The extreme act, carried out in broad daylight on Tuesday, has drawn attention to the desperate plight of job-seekers in a region that has suffered from chronic unemployment following reforms to state-owned industries.

The attempt came about after a petition from the group demanding that the Harbin Railway Bureau provide the highly valued public service jobs it had promised their children came to nothing. All wearing the same white T-shirts with the words “Harbin Railway Bureau” printed on their chests, the petitioners attempted suicide by ingesting a poisonous substance near the Beijing West Railway Station.

“They lay on the ground... They looked in pain. Their vomit was scattered around,” an eyewitness, whose surname was Li, told the Global Times newspaper.

The people from Heilongjiang province were reportedly promised jobs for their children on the railway. Such civil service jobs are referred to as an “iron rice bowl” – they are thought to provide security and prestige.

The parents were reportedly told by the Harbin Railway Bureau that all that their sons had to do to get a job with the company was to join the People’s Liberation Army.

None of the employees’ offspring was university graduates so they had to earn status in a different way. One of these routes is by serving in the PLA.

When the promised jobs did not materialise, the families complained. Their petitions were not heard at a local level, so they went nationwide.

Petitioning is an ancient system dating from the imperial age in China, where people who felt they were being abused by the system turned to the emperor for help, travelling to Beijing to petition for the assistance of the supreme authority.

The tradition has continued in the Communist era, but in the last few years it has become a much more complicated practice.

Any petitioners seen near Tiananmen Square are rounded up and often jailed in “petitioners’ hotels”, which are basically detention centres referred to as “black jails”.

It used to be that petitioners were heard during the National People’s Congress, China’s annual parliament, but fear of social unrest means those days are gone. During big public gatherings like the NPC, there is a ban on petitioners coming to the capital, and in the run-up to major events such as the Olympics in 2008, there were roadblocks stopping people coming into the city to air their grievances.

After their suicide attempt, the petitioners were escorted by police to the Fuxing Hospital of Capital Medical University and the General Hospital of the Ministry of Water Resources.

Nine petitioners were released in the afternoon after treatment, a press officer from the hospital told the Global Times.

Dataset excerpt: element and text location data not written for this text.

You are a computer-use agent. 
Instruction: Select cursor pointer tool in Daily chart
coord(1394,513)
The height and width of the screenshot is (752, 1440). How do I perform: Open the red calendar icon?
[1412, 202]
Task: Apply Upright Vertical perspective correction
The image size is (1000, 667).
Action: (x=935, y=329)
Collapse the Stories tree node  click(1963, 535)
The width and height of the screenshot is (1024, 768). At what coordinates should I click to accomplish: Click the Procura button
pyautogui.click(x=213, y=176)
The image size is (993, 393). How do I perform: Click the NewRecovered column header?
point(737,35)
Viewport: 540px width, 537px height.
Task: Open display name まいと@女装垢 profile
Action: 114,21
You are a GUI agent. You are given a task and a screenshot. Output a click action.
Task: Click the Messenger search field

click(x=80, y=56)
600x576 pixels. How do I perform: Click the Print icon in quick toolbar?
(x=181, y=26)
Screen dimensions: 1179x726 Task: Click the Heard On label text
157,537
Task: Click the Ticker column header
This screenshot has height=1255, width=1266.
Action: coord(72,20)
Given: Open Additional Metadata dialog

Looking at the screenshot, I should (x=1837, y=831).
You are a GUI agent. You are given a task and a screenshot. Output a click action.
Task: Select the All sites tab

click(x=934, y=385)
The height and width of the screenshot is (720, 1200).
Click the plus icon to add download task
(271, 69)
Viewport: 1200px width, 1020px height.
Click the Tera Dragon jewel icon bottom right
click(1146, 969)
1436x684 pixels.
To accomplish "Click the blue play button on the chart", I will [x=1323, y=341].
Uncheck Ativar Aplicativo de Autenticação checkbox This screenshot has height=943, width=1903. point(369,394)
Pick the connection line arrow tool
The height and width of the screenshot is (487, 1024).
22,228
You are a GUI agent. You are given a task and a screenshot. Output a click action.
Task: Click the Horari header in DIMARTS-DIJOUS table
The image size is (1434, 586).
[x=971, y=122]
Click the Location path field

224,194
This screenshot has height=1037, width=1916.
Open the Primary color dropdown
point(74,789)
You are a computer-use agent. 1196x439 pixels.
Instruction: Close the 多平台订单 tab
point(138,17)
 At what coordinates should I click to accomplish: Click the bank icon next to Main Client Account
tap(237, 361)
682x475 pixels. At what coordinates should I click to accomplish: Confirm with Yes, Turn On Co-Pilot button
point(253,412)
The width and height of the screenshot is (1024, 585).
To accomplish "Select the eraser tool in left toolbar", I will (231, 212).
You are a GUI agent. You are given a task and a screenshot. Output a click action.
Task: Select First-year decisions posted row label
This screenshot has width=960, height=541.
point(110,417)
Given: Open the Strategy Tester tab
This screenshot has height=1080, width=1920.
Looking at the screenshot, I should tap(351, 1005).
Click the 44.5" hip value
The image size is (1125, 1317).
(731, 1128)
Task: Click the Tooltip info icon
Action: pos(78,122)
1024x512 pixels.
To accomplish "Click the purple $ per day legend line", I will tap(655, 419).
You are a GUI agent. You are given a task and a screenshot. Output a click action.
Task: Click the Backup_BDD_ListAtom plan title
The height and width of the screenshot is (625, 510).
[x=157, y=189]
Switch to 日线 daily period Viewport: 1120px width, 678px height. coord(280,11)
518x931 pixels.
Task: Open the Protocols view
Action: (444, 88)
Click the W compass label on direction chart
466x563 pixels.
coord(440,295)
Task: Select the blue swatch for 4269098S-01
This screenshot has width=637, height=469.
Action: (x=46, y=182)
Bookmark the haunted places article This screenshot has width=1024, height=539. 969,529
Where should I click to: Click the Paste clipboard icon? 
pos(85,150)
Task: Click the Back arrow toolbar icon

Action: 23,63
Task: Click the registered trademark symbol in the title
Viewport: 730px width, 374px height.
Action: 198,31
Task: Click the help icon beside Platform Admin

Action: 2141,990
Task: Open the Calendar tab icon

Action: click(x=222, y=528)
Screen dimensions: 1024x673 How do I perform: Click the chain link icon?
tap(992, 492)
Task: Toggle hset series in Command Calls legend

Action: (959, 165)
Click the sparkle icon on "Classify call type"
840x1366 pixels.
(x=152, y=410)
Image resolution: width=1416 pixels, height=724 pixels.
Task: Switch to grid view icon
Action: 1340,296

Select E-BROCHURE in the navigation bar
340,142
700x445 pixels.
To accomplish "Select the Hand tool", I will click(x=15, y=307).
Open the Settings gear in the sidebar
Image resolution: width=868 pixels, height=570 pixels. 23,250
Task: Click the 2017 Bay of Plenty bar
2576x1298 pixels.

It is unknown how many petitioners remain there, as the hospital declined to comment.

Han Meiying, one of the pesticide drinkers, told Luo Jingyun, a Beijing-based reporter for the Global Times, that they were transferred to a detention centre in the city’s Haidian district on Wednesday and would stay there for at least five days.

The “iron rice bowl” idea has been under attack for decades now as China opens up its economy to capitalism, but it is still a valued option for many young people who don’t make it to university in particular.

Yang Yansui, a professor of social security at Tsinghua University, told the Global Times: “The reality is that no organisation can offer that many jobs, even if they have promised. It’s difficult enough for college graduates to finds jobs nowadays.

“It would only be harder for veterans, who are usually older and demand better pay.”